3.1 Quanto ricordato non consente di ritenere presenti e sufficientemente motivati nel caso in esame (come insegnano le sentenze di questa Sezione nn. 2223 e 2224 del 2010) più elementi convergenti, idonei a fondare il giudizio di possibilità, ovvero di pericolo, dell’infiltrazione, necessario presupposto dell’interdittiva prefettizia.

D’altro canto, come ricordato dal Tribunale amministrativo e prospettato nella ricordata ordinanza di questa Sezione in data 19 maggio 2010, l’omessa denuncia dei propri estorsori da parte di un imprenditore (che può costituire ragione di esclusione dalle gare pubbliche) non implica di per sé, in mancanza di ulteriori e concludenti indizi, l’automatica applicazione delle misure interdittive.
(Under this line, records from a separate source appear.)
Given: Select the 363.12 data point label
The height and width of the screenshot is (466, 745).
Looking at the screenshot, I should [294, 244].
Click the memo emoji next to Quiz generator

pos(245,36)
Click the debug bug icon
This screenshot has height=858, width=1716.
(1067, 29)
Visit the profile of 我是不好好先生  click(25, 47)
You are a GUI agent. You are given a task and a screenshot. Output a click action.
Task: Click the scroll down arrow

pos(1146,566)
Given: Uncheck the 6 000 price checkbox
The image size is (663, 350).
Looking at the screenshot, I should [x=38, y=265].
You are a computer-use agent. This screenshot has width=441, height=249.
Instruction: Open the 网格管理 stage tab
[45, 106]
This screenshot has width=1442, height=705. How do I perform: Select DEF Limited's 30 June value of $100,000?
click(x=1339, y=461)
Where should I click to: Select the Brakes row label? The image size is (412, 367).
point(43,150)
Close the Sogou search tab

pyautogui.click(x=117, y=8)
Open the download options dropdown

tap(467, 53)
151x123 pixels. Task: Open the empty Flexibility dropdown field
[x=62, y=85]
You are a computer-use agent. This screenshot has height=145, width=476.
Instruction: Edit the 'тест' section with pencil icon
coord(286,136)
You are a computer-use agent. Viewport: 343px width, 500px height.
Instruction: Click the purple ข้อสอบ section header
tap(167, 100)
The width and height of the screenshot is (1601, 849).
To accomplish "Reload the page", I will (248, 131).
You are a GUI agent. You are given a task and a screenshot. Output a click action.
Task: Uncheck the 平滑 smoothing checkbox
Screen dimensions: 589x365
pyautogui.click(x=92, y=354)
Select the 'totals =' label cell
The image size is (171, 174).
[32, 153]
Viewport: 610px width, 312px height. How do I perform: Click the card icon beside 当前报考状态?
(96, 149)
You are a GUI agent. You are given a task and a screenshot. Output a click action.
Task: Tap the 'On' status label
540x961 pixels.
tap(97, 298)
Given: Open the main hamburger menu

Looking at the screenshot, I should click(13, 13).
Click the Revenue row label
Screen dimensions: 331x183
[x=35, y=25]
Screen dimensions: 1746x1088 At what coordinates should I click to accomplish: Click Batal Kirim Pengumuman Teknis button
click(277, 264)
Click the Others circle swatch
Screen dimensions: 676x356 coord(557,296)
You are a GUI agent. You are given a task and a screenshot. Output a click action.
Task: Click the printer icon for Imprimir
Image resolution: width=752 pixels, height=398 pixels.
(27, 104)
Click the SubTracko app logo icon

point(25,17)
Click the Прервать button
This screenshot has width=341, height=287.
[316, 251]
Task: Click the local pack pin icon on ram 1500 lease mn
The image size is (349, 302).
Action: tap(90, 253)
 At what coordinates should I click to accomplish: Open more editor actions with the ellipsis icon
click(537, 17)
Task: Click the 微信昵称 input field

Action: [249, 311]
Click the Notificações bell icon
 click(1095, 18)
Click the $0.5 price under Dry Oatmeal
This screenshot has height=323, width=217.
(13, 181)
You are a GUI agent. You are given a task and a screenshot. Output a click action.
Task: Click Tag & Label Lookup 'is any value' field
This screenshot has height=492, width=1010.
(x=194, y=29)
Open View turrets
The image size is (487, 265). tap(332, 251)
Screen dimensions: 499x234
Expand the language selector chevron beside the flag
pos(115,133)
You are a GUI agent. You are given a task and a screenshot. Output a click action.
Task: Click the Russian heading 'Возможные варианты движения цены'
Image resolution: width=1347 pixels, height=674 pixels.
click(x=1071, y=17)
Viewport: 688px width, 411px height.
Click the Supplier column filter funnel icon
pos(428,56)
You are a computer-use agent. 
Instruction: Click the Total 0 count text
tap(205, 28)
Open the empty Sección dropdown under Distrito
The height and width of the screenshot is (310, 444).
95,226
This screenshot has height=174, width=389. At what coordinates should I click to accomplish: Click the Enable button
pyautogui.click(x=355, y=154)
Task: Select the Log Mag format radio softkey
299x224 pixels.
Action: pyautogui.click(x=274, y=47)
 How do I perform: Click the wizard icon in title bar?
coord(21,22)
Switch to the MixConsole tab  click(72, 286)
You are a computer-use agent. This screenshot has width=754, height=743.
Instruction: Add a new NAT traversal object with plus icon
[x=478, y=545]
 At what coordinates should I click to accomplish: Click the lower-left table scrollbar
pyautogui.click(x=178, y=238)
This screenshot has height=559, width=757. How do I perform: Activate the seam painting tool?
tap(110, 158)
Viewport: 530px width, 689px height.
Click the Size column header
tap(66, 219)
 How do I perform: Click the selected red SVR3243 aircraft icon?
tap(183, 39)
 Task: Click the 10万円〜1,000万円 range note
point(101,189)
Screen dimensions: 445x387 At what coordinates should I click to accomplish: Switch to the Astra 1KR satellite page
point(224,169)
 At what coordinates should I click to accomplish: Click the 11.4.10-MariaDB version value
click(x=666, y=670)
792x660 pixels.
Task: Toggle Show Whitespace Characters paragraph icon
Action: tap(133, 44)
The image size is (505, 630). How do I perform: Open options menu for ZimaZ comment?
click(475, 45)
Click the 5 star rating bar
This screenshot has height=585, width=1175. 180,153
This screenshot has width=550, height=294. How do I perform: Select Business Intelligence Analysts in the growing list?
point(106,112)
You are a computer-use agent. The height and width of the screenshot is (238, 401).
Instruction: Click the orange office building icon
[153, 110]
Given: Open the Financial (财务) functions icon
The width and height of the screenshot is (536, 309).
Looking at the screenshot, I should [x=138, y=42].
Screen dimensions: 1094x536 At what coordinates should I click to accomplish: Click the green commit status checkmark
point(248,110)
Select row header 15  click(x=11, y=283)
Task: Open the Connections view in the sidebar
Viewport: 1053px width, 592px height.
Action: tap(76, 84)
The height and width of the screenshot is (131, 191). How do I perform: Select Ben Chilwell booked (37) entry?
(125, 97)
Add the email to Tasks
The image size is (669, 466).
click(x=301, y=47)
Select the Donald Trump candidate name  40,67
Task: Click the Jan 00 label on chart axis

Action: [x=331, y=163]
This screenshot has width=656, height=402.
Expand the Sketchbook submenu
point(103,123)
Che il C. fosse stato ritenuto dal giudice penale parte lesa di una intimidazione nel 2002 risultava certamente alla Prefettura, che non ha tuttavia ritenuto utile menzionare nella propria interdittiva la non osservanza dell’eventuale obbligo di denuncia.

Per le ragioni sopra esposte, i ricorsi avanzati non possono pertanto trovare accoglimento.

3.2 Per quanto riguarda la richiesta risarcitoria, non si ritiene essa possa essere positivamente accolta in quanto appare carente – come ricordato dal giudice di primo grado – l’elemento di colpevolezza nel comportamento dell’autorità prefettizia; mentre l’attività dell’Amministrazione comunale risulta essere stata sostanzialmente vincolata in presenza di una informativa antimafia negativa.
P.Q.M.

Il Consiglio di Stato, in sede giurisdizionale, Sezione VI, respinge l’appello in epigrafe.

Compensa fra le parti le spese di giudizio

Ordina che la presente sentenza sia eseguita dall’autorità amministrativa.

Testo non ufficiale. La sola stampa del bollettino ufficiale ha carattere legale.